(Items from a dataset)
☆ ☆ ☆ ☆ ☆ ☆ ☆
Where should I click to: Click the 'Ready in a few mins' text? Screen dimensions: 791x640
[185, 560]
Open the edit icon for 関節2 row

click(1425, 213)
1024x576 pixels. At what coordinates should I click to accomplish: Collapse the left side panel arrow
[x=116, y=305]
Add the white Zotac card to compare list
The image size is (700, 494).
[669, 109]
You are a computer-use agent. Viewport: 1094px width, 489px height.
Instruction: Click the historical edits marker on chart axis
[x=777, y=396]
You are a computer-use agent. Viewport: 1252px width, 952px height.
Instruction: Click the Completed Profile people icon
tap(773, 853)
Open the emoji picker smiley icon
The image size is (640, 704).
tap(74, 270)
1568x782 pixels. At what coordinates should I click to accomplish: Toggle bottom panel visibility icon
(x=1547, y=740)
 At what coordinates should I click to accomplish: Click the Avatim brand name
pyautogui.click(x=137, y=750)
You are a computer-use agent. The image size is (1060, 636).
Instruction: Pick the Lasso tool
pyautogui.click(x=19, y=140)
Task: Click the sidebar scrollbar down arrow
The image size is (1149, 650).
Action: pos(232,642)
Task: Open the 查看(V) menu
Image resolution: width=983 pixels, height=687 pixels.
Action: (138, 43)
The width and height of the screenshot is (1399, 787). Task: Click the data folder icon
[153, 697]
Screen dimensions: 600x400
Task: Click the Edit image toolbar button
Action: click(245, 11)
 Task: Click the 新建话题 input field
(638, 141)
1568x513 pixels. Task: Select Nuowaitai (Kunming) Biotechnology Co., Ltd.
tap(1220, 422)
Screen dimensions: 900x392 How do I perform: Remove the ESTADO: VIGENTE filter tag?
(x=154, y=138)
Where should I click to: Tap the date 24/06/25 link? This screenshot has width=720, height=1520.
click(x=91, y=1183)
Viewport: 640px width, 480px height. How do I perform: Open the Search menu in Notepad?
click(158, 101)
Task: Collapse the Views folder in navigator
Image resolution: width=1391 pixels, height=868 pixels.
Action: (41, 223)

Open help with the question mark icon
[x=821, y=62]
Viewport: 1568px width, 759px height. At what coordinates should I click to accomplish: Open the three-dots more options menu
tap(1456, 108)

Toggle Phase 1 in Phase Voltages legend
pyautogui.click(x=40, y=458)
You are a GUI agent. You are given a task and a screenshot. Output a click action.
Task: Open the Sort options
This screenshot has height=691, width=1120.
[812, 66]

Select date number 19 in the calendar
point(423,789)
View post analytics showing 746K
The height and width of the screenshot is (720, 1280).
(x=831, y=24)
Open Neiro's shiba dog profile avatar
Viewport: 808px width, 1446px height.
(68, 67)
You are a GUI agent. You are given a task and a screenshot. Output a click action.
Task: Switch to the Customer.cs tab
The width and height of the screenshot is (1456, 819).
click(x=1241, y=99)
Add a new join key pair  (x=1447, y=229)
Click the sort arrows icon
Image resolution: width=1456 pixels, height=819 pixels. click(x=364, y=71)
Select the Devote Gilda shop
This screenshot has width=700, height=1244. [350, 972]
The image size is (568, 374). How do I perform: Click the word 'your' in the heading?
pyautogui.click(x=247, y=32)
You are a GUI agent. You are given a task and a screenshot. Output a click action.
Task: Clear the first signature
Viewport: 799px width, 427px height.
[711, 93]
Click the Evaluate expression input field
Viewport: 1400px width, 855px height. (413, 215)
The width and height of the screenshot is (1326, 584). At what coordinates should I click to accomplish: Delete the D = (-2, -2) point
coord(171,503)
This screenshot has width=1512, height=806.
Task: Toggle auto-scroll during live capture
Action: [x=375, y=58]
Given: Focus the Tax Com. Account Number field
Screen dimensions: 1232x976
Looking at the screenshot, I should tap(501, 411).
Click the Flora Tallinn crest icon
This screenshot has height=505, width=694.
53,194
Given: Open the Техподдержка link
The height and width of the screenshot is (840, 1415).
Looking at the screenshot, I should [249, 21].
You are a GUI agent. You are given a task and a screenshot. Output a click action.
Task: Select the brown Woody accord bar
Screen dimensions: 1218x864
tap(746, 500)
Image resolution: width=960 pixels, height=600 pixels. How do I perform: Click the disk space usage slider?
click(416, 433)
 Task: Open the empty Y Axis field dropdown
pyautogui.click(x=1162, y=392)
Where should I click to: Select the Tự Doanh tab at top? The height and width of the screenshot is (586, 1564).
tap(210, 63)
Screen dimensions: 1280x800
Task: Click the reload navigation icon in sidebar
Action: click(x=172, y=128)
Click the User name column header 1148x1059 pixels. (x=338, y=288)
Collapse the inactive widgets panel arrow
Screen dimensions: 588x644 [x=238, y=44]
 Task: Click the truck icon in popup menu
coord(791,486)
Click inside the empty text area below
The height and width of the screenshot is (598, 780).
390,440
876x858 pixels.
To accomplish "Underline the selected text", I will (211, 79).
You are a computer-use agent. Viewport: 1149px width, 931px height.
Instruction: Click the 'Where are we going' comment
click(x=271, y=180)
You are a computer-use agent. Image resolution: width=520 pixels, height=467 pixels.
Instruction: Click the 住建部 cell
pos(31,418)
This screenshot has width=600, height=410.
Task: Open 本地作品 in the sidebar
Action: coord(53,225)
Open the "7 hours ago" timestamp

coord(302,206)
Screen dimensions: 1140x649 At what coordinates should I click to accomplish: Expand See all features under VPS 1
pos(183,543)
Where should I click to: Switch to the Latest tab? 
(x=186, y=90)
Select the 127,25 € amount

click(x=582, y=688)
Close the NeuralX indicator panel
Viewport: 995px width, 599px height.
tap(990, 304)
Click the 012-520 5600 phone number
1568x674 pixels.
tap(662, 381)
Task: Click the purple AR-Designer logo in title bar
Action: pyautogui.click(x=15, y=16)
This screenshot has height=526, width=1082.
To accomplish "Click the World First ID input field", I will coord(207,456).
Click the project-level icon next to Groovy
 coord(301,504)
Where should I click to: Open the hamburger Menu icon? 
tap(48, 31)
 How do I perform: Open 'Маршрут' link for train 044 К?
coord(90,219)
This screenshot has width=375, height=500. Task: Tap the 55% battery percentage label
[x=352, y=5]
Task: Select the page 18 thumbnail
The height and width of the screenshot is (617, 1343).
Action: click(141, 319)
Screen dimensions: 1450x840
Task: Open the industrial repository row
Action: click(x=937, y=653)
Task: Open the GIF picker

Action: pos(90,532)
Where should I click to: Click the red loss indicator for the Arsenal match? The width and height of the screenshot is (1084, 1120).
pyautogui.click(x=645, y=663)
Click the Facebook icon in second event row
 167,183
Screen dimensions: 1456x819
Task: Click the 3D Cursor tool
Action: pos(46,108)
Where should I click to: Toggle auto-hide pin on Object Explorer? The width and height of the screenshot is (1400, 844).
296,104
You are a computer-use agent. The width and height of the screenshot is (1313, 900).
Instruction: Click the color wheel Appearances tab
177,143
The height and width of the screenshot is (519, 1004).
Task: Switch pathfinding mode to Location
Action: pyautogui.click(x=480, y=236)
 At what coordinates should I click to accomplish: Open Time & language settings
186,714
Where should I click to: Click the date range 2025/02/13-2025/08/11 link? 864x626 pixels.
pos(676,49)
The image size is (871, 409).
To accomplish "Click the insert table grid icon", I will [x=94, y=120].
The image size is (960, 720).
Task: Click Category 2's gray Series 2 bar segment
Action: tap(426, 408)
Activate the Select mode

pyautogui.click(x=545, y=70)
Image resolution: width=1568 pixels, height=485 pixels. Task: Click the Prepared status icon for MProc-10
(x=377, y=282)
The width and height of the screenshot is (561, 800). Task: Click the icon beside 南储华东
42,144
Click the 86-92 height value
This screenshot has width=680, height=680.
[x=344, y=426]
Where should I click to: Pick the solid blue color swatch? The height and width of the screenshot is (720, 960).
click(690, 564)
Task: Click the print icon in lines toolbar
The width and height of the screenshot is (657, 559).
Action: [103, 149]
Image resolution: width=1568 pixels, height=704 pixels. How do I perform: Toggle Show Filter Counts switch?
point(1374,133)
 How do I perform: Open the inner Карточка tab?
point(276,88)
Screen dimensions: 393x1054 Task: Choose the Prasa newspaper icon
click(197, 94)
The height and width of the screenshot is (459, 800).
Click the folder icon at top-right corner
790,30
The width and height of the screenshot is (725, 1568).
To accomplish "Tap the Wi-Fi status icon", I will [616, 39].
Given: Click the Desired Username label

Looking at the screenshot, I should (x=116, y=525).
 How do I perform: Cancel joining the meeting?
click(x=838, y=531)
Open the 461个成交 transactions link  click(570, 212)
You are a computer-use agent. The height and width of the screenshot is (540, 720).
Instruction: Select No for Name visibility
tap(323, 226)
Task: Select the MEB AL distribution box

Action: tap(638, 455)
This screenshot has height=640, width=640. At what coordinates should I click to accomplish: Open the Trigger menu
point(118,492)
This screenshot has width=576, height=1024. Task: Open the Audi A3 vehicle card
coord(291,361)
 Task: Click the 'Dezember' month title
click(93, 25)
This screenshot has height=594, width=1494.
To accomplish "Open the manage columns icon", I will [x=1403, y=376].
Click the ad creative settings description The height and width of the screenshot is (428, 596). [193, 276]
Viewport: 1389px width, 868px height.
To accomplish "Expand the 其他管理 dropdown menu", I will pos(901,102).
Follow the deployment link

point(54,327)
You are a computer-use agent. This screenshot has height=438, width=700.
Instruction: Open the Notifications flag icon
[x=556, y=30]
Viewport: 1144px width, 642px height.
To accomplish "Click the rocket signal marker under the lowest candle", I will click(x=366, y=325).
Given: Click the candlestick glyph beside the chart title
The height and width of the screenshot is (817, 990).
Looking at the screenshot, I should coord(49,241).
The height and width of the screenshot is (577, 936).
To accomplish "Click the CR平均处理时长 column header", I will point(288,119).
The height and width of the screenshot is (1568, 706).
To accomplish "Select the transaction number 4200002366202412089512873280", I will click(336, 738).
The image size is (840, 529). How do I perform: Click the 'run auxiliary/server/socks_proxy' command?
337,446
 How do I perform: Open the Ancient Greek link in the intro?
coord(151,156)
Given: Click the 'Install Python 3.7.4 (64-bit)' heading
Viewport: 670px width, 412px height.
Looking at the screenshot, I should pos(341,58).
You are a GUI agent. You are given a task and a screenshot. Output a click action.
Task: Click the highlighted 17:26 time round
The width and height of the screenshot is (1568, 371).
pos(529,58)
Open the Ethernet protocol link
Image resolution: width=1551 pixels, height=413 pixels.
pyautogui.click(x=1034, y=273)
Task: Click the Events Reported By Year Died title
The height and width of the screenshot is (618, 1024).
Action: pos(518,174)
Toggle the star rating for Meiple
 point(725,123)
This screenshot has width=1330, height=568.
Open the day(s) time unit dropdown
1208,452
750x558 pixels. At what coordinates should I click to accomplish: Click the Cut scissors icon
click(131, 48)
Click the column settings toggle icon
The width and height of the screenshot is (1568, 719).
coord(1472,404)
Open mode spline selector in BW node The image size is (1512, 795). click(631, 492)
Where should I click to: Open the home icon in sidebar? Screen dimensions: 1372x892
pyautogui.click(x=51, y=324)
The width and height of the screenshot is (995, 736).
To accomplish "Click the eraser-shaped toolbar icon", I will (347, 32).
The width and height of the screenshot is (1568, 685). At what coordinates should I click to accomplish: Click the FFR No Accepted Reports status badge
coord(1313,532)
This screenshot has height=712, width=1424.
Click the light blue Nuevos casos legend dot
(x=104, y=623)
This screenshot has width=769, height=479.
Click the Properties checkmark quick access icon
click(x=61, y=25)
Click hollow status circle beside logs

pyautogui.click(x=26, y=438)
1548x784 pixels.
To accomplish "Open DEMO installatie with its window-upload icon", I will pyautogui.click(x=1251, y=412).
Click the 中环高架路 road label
☆ ☆ ☆ ☆ ☆ ☆ ☆
**Given instruction**
Reproduce the stretch of the records from the line that contains "At what coordinates should I click to accomplish: Open Time" through the line that contains "pos(676,49)", both lines included, without any changes.

**Expected answer**
 At what coordinates should I click to accomplish: Open Time & language settings
186,714
Where should I click to: Click the date range 2025/02/13-2025/08/11 link? 864x626 pixels.
pos(676,49)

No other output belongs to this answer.